▸ **Material to process**
+ + + +

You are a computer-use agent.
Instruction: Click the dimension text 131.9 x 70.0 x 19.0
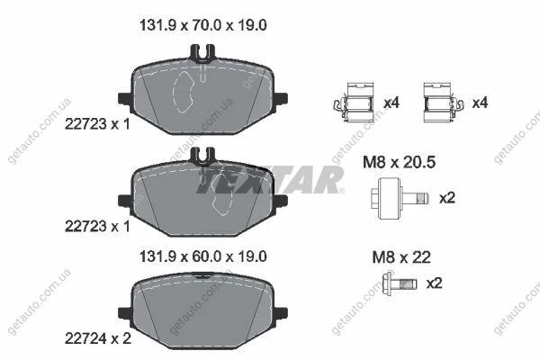[203, 25]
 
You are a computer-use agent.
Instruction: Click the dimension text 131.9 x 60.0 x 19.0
[203, 256]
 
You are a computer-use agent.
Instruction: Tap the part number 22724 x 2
[98, 338]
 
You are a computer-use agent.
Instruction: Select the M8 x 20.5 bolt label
[399, 162]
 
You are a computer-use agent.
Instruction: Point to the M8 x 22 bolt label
[401, 257]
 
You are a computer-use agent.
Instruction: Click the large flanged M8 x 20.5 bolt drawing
[400, 198]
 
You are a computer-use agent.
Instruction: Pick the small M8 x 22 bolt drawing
[400, 284]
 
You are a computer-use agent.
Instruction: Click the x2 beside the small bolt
[435, 284]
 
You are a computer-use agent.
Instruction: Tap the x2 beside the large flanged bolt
[447, 198]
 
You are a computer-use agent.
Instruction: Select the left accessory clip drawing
[354, 103]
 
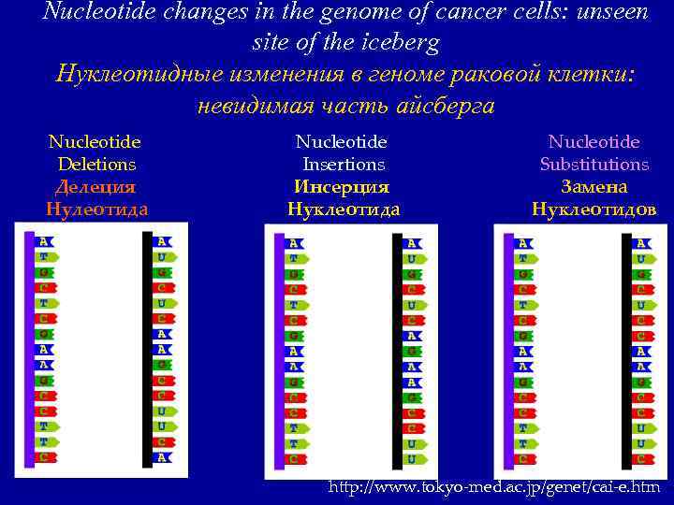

+ + + +

▸ **What this task involves**
Please pick out every line of the data above that contains the word "large", and copy each one.

▸ **Result below**
Instruction: Click the large flanged M8 x 20.5 bolt drawing
Instruction: Tap the x2 beside the large flanged bolt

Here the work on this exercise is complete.